*** Opening STUDY MATERIAL ***
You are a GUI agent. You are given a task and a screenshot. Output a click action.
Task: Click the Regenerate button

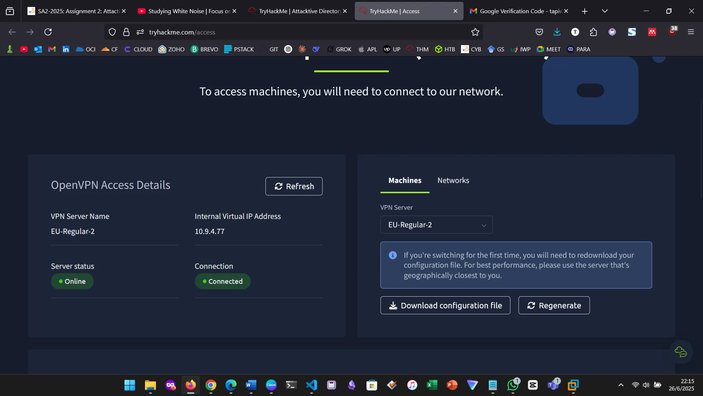[x=554, y=305]
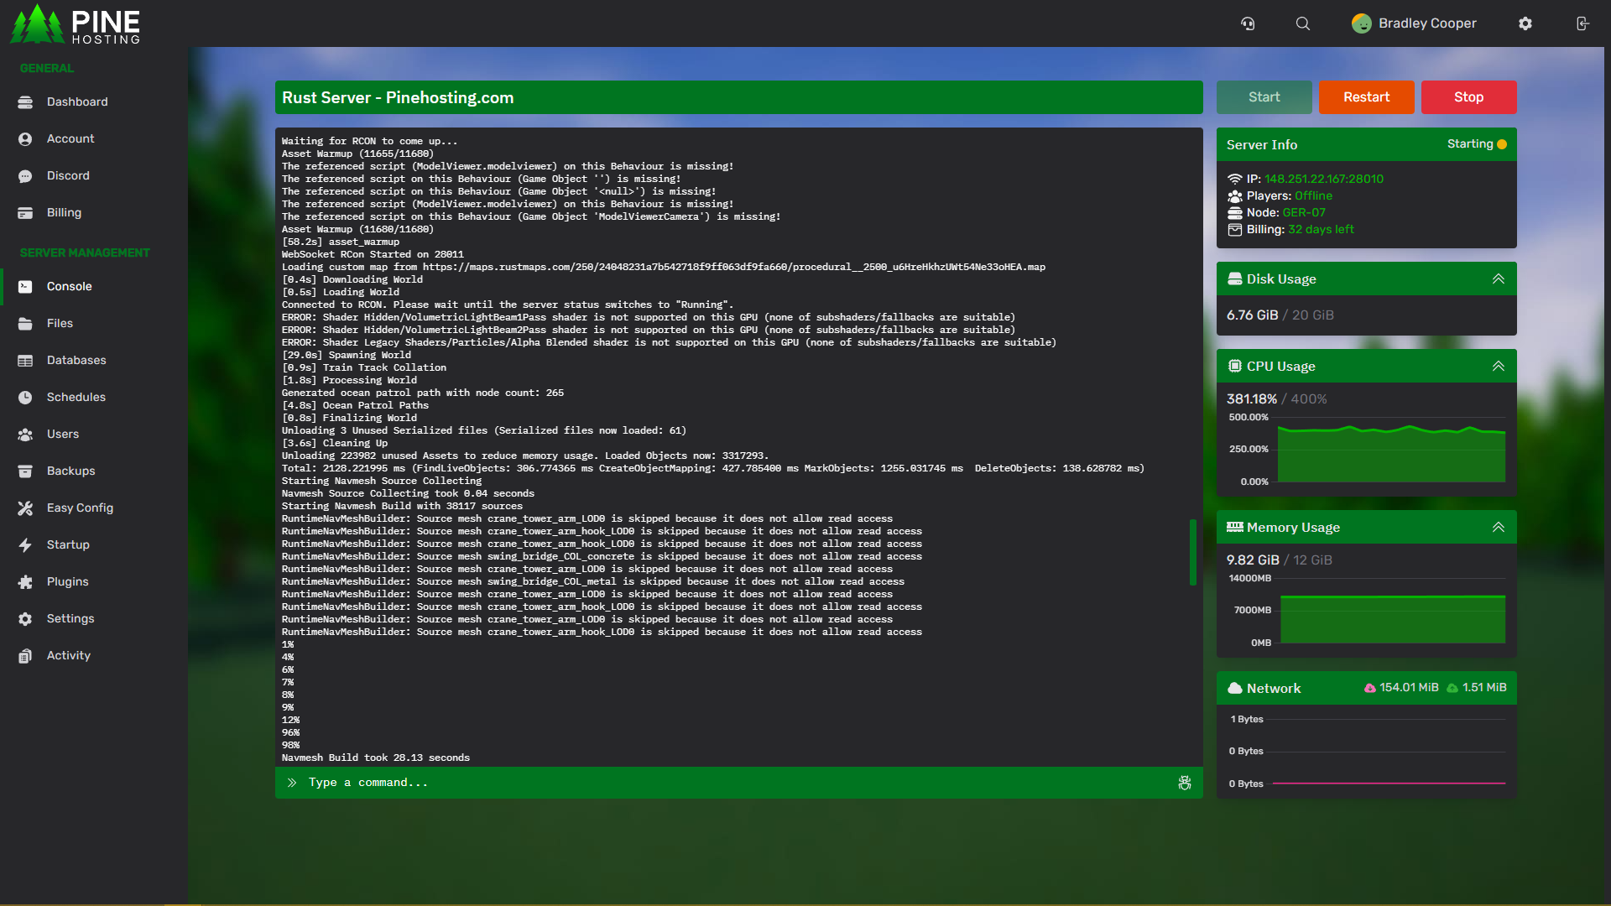Go to Backups section

click(x=70, y=471)
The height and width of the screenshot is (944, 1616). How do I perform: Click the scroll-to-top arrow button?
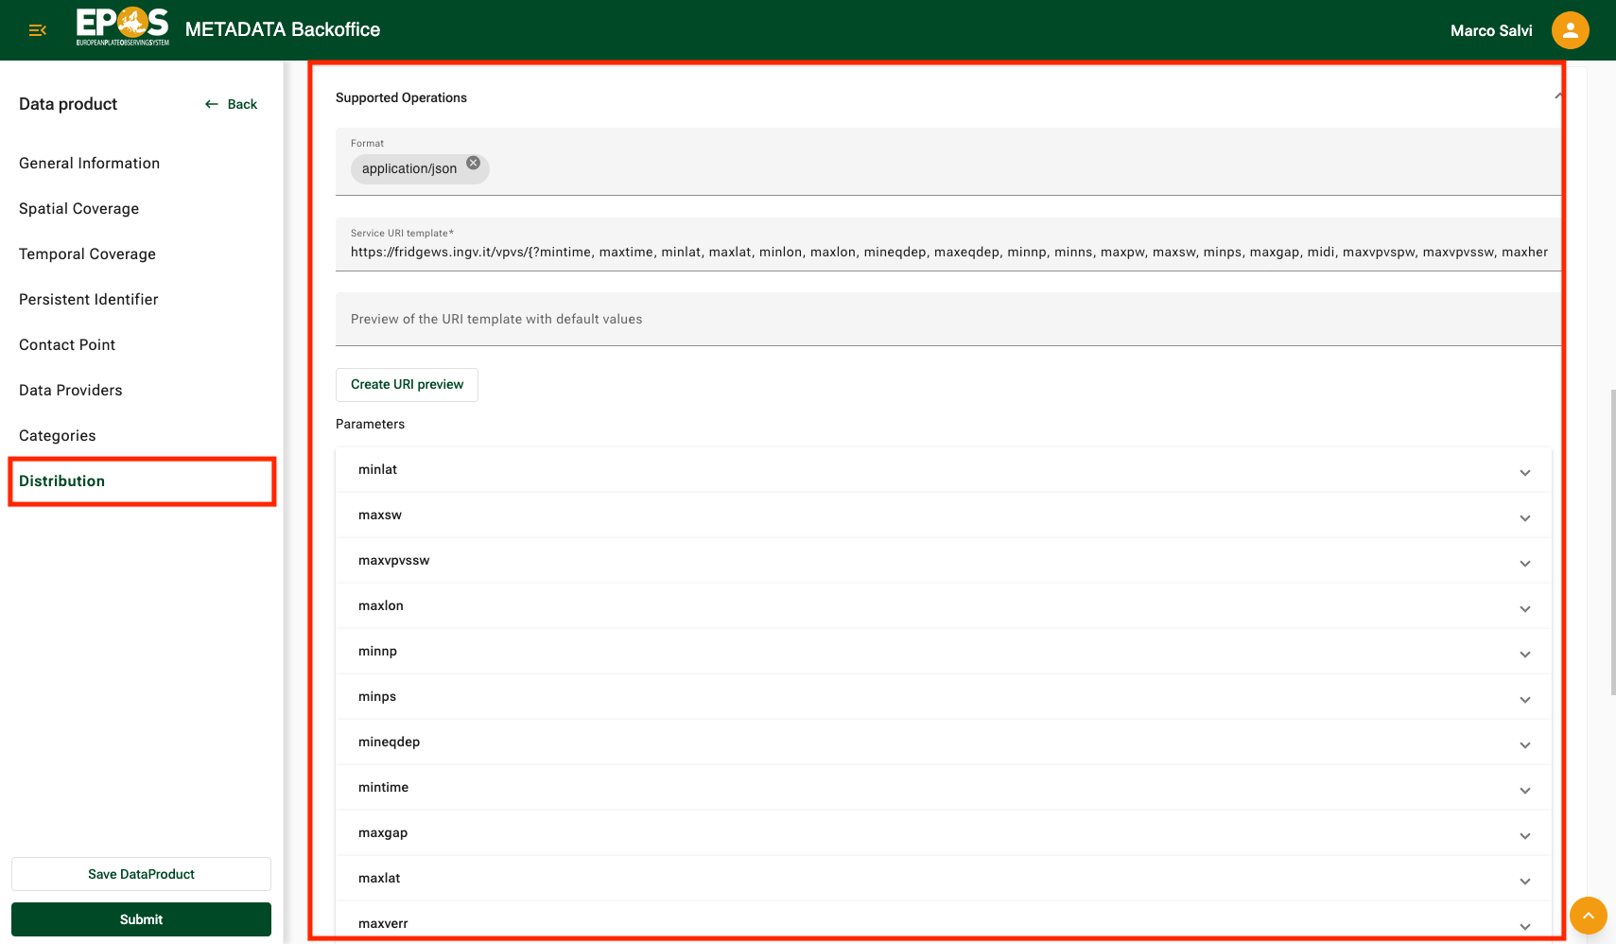pos(1589,916)
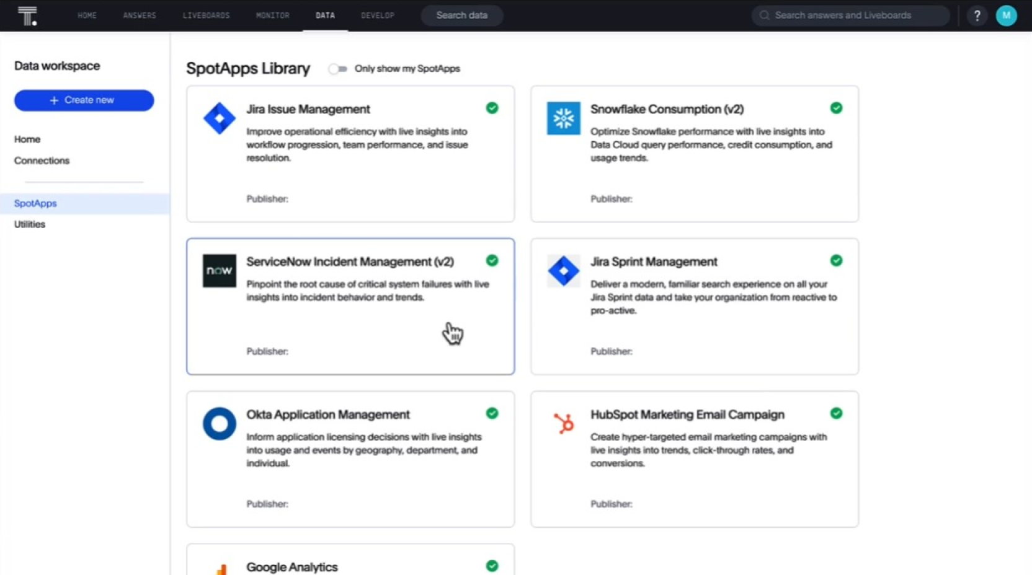The height and width of the screenshot is (575, 1032).
Task: Select the Okta Application Management icon
Action: coord(218,424)
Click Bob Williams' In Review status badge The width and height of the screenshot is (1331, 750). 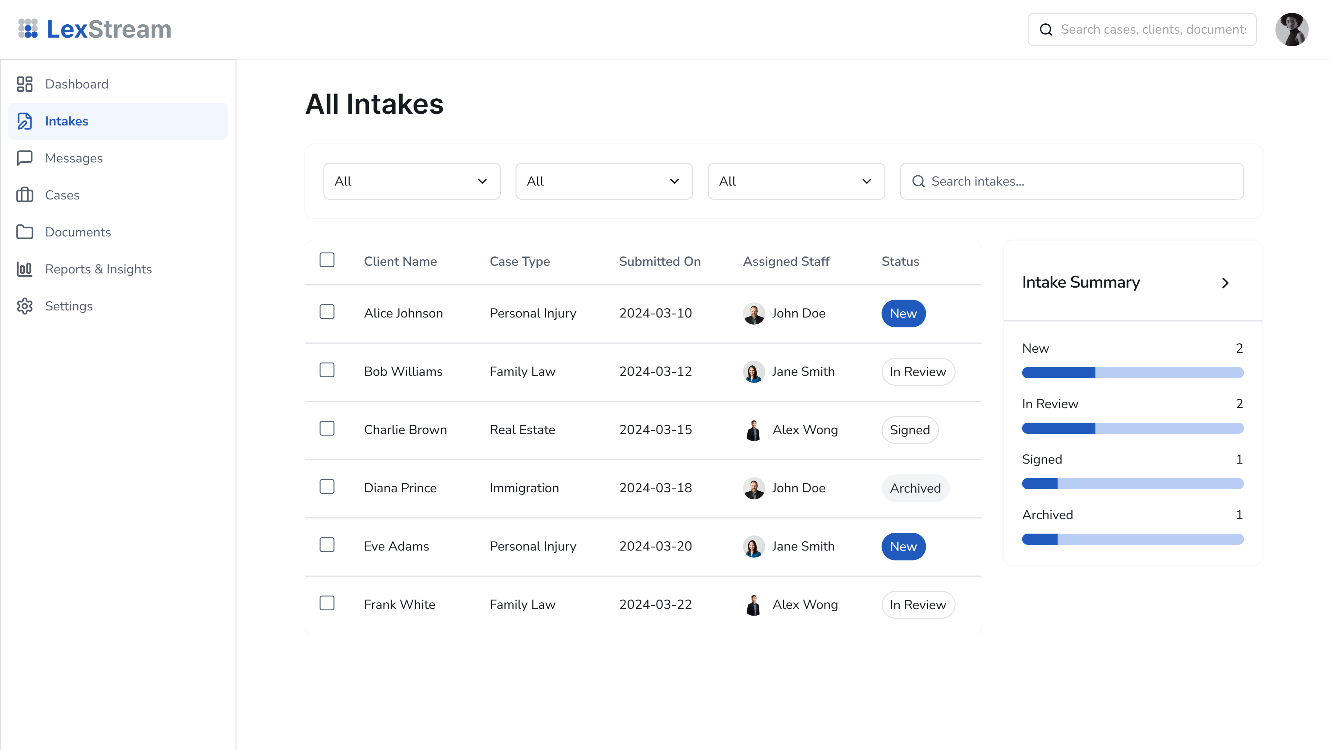918,372
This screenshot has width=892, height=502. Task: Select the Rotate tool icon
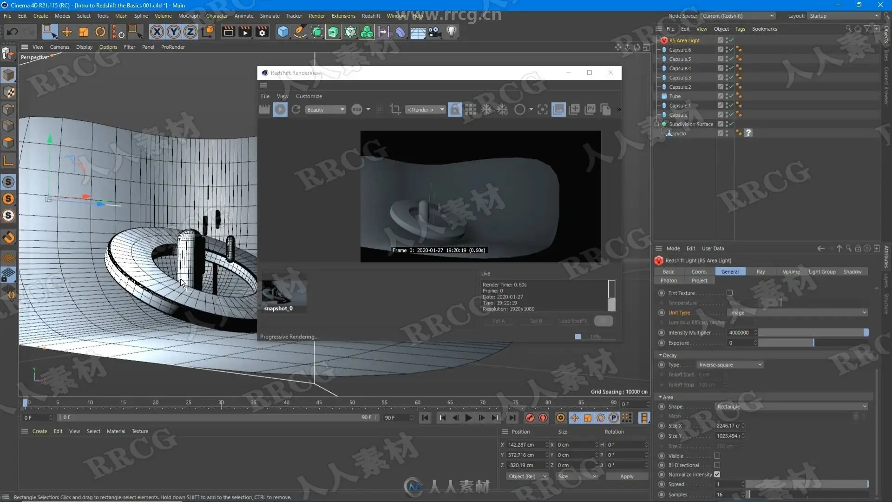[100, 32]
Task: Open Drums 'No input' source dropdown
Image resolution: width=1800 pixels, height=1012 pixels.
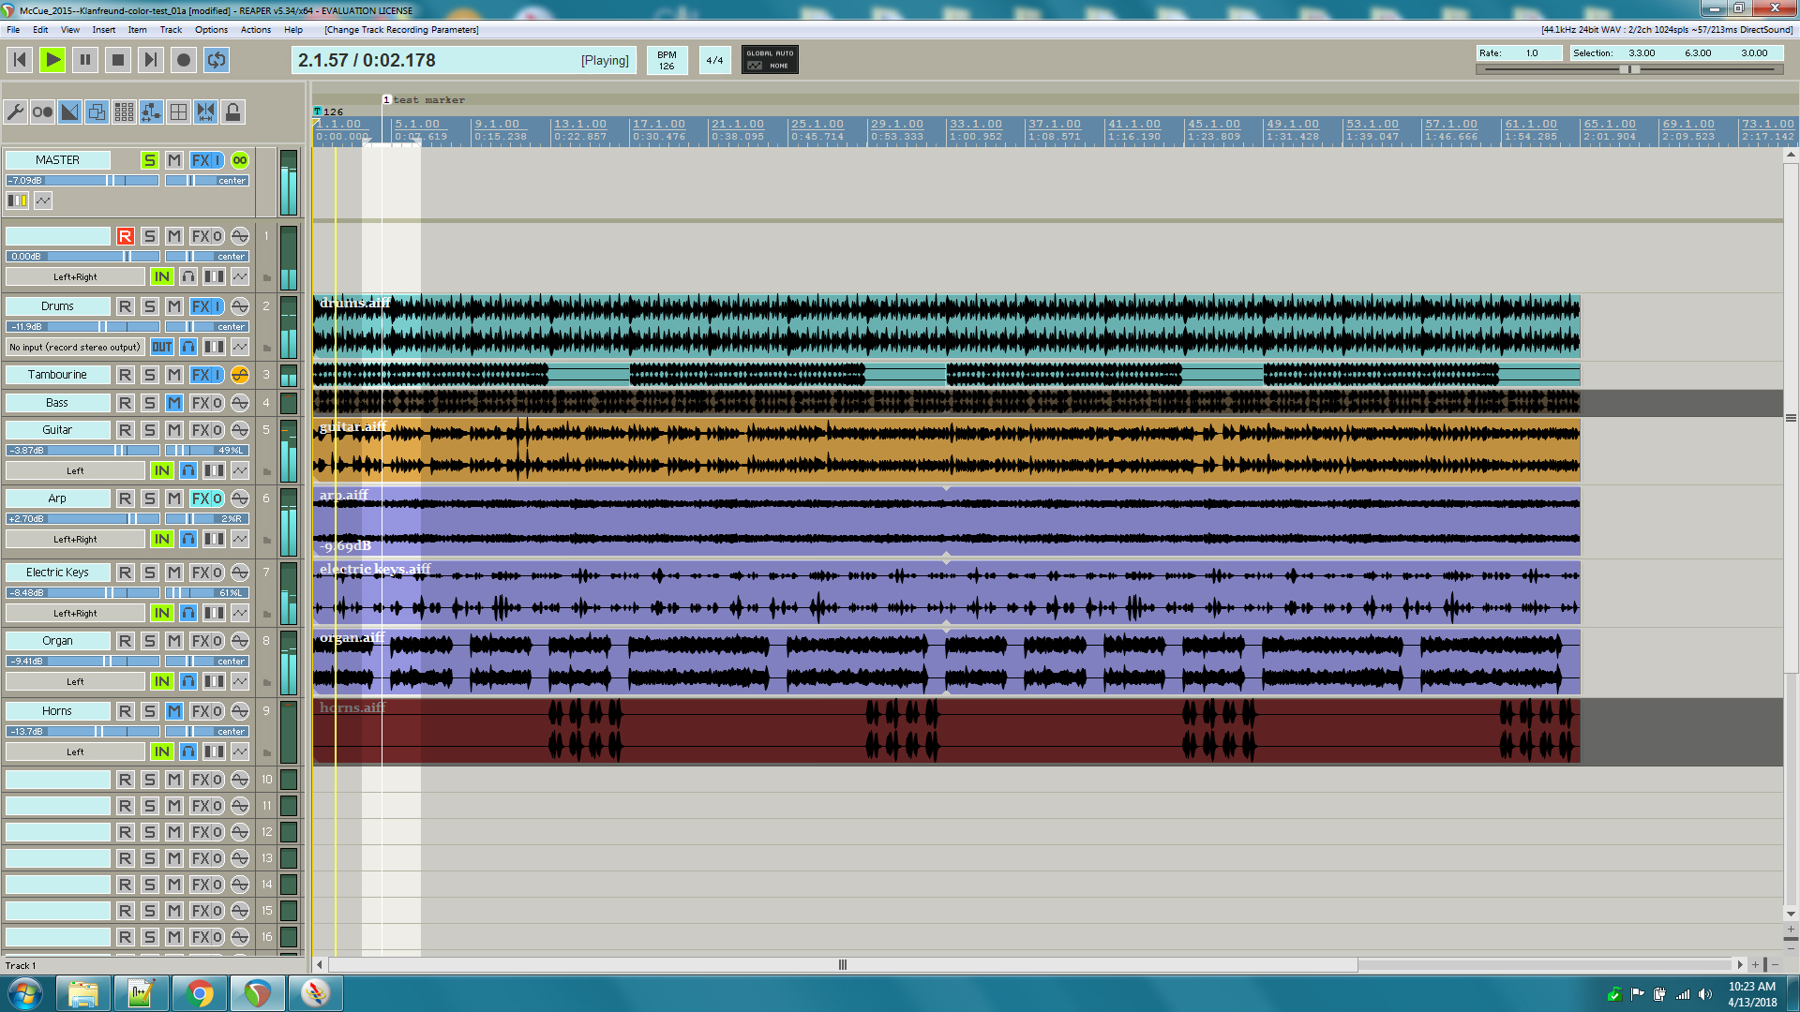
*** Closing STUDY MATERIAL ***
WORK REQUEST: Print, please, exactly the lines from the one holding "This screenshot has" through the final line of the data, both included, while leaving out each picture.

ANSWER:
This screenshot has width=892, height=502. Task: Select the Rotate tool icon
[100, 32]
Task: Open Drums 'No input' source dropdown
Image resolution: width=1800 pixels, height=1012 pixels.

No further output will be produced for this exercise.